Q. How can I achieve the filtering operation on the above msg without changing the function signature if possible?

Upvotes: 2

Views: 954

Answers (2)

Rasmus Kaj
Rasmus Kaj

Reputation: 4360

A returned &str always has a lifetime. So if you want to return a &str that references data you created in the function, you have, in general, two possibilities:

  1. Store the data in the self object, and return a reference with the lifetime of &self.
  2. Leak the data and return a &'static str (in general, don't do this! It may be ok in setup code where the lifetime of the data really should be the lifetime of the program, but that don't seem to be the case in the question).

Maybe you could apply the regex when storing message (assuming self.message is a private field)?

Or, as a different variation of the theme, you could store message not as an Option<String> but as an Option<MySecretString>, return a reference to that directly and put the regex handling in the Debug impl of MySecretString. I think this is what I would do.

Upvotes: 0

JMAA
JMAA

Reputation: 2067

Personally, this is how I'd approach this:

If you really cannot change the signature of debug_args, then I'd store the filtered message in a String member of your struct so you can return a reference to it. However, MyLog looks like your own trait, so I'd really advise you change that instead.

I would change MyLog to look like this:

pub trait MyLog<'a, T>
where
    T: std::fmt::Debug + 'a
{
    fn debug_args(&'a self) -> T;
}

This is much more idiomatic than returning a &dyn Trait (which has its place, but isn't necessary here from what I can see). This is basically saying "you can implement this to return any type, so long as that type implements Debug and lives at least as long as the &self you borrow".

Then you can implement it like this:

impl<'a, 'b> MyLog<'a, Cow<'a, str>> for TracingMyLog<'b>
{
    fn debug_args(&self) -> Cow<str> {
        if let Some(msg) = self.message.as_ref() {
            regex_msg(msg)
        } else {
            "".into()
        }
    }
}

fn regex_msg(msg: &str) -> Cow<str> {
    let re = Regex::new("sig: \"0x[a-fA-F0-9]+\"").unwrap();
    re.replace_all(msg, "sig: \"***filtered***\"")
}

This is saying "logging this returns a Cow<str>: it might borrow a string from &self or it might not".

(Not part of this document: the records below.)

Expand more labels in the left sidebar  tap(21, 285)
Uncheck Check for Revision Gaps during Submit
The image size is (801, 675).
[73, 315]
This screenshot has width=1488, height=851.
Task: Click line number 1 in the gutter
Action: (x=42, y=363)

Additionally, I've fixed up the signature of regex_msg. First, you should always prefer &str over &String as a parameter (it's more flexible, more idiomatic, and very very rarely do you actually care whether the data is stored in a String or, for example, a literal). Second, it now returns Cow<str> just like Regex::replace_all, avoiding an extra allocation if no matches were found. Finally, please don't name a variable str: it will probably confuse readers of your code as it's a built-in type.

Playground link


A very slightly simpler version would be to instead do

pub trait MyLog<T>
where
    T: std::fmt::Debug
{
    fn debug_args(&self) -> T;
}

But now you couldn't return a Cow<'_, str> (since there's no link between the lifetime of &self and T), so you'd have to impl MyLog<String> and just return an allocated String. For the sake of a couple of lifetime annotations I think that avoiding the allocation is totally worth it.